3 sept. 2010

Une boutique merveilleuse


J'aime infiniment ce passage de Laura Willowes de Sylvia townsend Warner (éditions Joëlle Losfeld), si on me proposait de travailler dans cette boutique je dirais oui tout de suite ! J'aime l'atmosphère qui s'en dégage, j'aime la rêverie dans laquelle elle entraîne Laura, l'héroïne de cette histoire, et, par dessus tout, c'est cette boutique qui va changer radicalement sa vie en lui faisant prendre conscience qu'elle n'est pas heureuse à Londres auprès de sa famille ...

- _TÂCHES ET EXERCICES_
1. Recopiez l'extrait sur la boutique à partir de « J'aime infiniment ce » et jusqu'à « de sa famille ... ».
2. Répondez brièvement d'après l'extrait sur la boutique :
(a) Chez quel éditeur le livre est-il publié ?
(b) Dans quelle ville Laura n'est-elle pas heureuse auprès de sa famille ?
(c) Que répondrait la personne qui écrit si on lui proposait de travailler dans cette boutique ?

- _EXTRAITS DU MATÉRIEL_
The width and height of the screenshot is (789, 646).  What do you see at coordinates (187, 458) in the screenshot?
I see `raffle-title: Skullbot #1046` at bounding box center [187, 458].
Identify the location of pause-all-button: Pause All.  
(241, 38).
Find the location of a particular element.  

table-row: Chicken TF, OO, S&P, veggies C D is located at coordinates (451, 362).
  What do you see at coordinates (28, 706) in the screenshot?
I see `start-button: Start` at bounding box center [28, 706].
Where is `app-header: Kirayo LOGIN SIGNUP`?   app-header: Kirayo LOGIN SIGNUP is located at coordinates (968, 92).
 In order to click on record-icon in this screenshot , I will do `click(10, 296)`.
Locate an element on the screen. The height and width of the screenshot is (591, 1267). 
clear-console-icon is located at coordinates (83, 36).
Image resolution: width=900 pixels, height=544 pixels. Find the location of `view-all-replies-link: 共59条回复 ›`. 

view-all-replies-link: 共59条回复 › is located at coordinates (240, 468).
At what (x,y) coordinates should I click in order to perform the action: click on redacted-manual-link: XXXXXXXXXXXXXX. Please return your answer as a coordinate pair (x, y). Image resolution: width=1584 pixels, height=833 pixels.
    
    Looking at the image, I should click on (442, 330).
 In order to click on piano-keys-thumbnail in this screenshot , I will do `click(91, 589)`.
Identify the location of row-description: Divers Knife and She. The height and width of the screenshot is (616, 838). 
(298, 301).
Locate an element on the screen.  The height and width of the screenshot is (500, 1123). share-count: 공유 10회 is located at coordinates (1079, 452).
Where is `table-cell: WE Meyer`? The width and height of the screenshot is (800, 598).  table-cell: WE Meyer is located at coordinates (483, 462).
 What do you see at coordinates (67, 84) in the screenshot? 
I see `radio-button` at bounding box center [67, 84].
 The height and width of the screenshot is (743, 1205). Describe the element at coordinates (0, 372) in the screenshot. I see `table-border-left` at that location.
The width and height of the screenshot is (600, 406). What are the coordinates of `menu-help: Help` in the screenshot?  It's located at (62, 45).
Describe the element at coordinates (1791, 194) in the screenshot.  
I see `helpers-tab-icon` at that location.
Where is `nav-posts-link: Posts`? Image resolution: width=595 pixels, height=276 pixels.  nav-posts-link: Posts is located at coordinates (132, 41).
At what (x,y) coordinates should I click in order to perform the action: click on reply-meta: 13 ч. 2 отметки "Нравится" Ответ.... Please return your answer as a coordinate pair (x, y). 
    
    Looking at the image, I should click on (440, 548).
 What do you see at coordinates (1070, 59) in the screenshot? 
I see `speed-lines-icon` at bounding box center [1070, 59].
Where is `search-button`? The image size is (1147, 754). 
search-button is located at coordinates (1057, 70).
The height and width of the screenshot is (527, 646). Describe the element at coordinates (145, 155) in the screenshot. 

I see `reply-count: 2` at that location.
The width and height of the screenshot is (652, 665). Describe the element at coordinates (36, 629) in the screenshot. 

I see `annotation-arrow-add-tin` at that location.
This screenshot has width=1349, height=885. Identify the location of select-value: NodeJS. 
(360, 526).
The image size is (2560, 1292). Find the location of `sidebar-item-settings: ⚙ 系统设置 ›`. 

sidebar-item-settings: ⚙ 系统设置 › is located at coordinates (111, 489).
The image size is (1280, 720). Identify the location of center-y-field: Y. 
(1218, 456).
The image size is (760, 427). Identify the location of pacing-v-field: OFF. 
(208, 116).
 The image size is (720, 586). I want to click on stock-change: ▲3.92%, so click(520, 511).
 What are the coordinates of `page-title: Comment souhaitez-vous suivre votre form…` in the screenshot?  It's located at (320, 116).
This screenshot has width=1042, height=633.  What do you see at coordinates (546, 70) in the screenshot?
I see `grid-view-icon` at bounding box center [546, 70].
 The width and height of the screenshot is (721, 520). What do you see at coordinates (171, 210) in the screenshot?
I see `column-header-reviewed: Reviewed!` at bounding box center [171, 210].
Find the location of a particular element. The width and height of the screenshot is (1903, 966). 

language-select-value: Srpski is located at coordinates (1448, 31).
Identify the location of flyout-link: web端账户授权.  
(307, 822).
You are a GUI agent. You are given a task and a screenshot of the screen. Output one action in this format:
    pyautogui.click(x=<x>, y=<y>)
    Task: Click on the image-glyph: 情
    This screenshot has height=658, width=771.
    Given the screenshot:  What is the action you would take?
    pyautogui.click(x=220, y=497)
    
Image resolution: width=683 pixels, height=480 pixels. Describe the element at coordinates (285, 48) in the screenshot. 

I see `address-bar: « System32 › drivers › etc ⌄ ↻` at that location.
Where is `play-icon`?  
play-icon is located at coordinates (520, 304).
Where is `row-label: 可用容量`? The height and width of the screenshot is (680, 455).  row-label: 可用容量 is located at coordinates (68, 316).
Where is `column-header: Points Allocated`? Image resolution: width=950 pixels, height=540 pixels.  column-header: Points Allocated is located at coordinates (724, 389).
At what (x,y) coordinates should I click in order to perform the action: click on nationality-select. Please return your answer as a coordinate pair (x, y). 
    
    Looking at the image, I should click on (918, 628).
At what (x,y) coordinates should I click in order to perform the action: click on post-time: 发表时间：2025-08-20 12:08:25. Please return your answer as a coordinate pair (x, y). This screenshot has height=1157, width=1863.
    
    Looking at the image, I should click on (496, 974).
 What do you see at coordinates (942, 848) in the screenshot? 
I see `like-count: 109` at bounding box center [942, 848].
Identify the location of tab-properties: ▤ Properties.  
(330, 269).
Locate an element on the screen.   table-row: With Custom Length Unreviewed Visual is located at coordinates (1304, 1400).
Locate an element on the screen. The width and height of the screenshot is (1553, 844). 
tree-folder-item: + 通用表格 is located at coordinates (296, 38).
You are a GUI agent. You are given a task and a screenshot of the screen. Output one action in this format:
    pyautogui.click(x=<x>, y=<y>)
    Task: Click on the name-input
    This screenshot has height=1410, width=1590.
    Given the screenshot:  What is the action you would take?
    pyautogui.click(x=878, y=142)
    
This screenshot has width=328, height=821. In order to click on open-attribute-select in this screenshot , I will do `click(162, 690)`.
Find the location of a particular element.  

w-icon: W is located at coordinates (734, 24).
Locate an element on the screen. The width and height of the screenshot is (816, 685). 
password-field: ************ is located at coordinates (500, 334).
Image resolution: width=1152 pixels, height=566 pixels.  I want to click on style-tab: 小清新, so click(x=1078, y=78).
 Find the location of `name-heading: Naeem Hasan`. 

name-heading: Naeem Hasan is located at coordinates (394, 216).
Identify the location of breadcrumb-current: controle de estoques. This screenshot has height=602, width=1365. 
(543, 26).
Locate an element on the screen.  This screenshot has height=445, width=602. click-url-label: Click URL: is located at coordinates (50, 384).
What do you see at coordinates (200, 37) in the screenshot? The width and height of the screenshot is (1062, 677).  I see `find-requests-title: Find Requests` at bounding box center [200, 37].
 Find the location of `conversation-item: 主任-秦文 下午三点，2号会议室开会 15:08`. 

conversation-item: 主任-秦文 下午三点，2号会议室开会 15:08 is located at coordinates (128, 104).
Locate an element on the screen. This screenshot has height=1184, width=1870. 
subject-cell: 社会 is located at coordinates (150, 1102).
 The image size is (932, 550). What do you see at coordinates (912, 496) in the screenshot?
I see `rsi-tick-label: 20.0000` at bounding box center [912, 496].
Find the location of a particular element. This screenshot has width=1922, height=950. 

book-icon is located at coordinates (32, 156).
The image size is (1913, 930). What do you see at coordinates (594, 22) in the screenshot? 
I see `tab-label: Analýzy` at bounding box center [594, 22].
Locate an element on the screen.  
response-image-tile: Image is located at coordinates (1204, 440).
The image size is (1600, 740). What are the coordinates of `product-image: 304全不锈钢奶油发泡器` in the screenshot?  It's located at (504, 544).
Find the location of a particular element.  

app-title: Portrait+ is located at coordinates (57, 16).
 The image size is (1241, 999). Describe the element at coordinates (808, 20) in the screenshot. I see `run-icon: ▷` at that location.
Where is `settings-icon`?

- _LISTE DES RÉPONSES_
1.
J'aime infiniment ce passage de Laura Willowes de Sylvia townsend Warner (éditions Joëlle Losfeld), si on me proposait de travailler dans cette boutique je dirais oui tout de suite ! J'aime l'atmosphère qui s'en dégage, j'aime la rêverie dans laquelle elle entraîne Laura, l'héroïne de cette histoire, et, par dessus tout, c'est cette boutique qui va changer radicalement sa vie en lui faisant prendre conscience qu'elle n'est pas heureuse à Londres auprès de sa famille ...

2.
(a) Aux éditions Joëlle Losfeld.
(b) À Londres.
(c) Elle dirait oui tout de suite.